It turns out that asking a simple question while taking patients’ histories could prevent unanticipated bleeding and bruising after fillers, neurotoxin injections and more.
That question? It goes beyond asking about medications to inquire about patient use of specific supplements, herbs and spices, according to one expert.
Hermine Warren, D.N.P., A.P.R.N., C.A.N.S., C.N.M., who has practiced in the nonsurgical cosmetic subspecialty since 2004 and recently published an article on the topic, says it’s not only aspirin and prescribed blood thinners that can result in less-than-optimal cosmetic procedure experiences; it’s also certain herbs and spices.
“Whether somebody is going in for a dermal filler injection, a neurotoxin injection, permanent makeup, microneedling, or they’re going in for something more significant, like a surgical treatment…, it’s important to be aware that certain things will affect the integrity of the area that you’re working on,” Dr. Warren says.
While most healthcare providers take a medical history before performing cosmetic procedures, many might not ask about seemingly benign herbs and spices that could impact bleeding and healing, Dr. Warren says.
“… it’s very important to note what herbs and spices might have a blood thinning activity, which could potentiate medications people are on or just be the cause of an environment that would create more bleeding, Doing so, would create an opportunity for providers to intervene and say, prior to your surgery, you should be off this particular herb for at least two weeks. Otherwise, it could create a situation where you may have an amount of increased bleeding and difficulty with the healing process,” Dr. Warren says.
· Fish oil
· Turmeric, if taken daily
· Ginkgo biloba
· Bromaline (pineapple enzyme)
· Vitamin E
Patients taking considerable amounts of these, who are also on aspirin therapy or blood thinners, could be at significant risk for increased bleeding, which could lead to hematomas, according to Dr.
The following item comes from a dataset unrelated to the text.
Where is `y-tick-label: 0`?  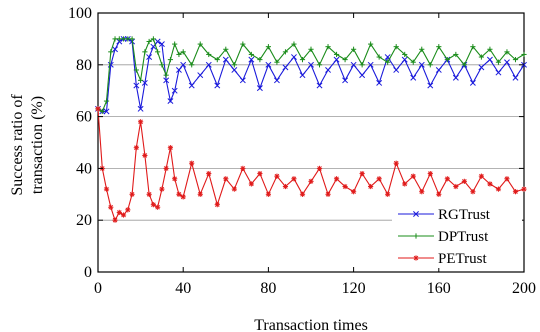 y-tick-label: 0 is located at coordinates (88, 272).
Warren.
Patients often take the supplements, herbs or spices in the name of health, and have no idea that large doses of any one of these could affect the way they bleed and, subsequently, influence their aesthetic outcomes. Dr. Warren says she learned early in her career, the hard way.
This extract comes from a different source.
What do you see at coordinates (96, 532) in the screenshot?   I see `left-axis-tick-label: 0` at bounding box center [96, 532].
“Years ago, I was going to do permanent makeup procedure on a patient. I had done a thorough medical history, which was negative, including questioning her regarding all prescription medications. However I did not ask if she was taking any herbs or spices. I started doing her lip procedure, and she started gushing with blood. I couldn’t even see her lip line. I naturally stopped the procedure to assess what was going on. I stopped the bleeding and re-questioned the patient regarding intake of any meds. I suddenly thought to ask her if she was on any fish oils; as she was a trainer. And she said, oh yes, I take six to eight [fish oil supplements] a day,” Dr. Warren says. “Had I included questioning her regarding all medications and herbs/spices in her initial intake prior to her treatment, I would never have started the procedure that day. I would have counseled the patient to go off of her fish oils for at least two weeks so that her chances of increased bleeding would be decreased.”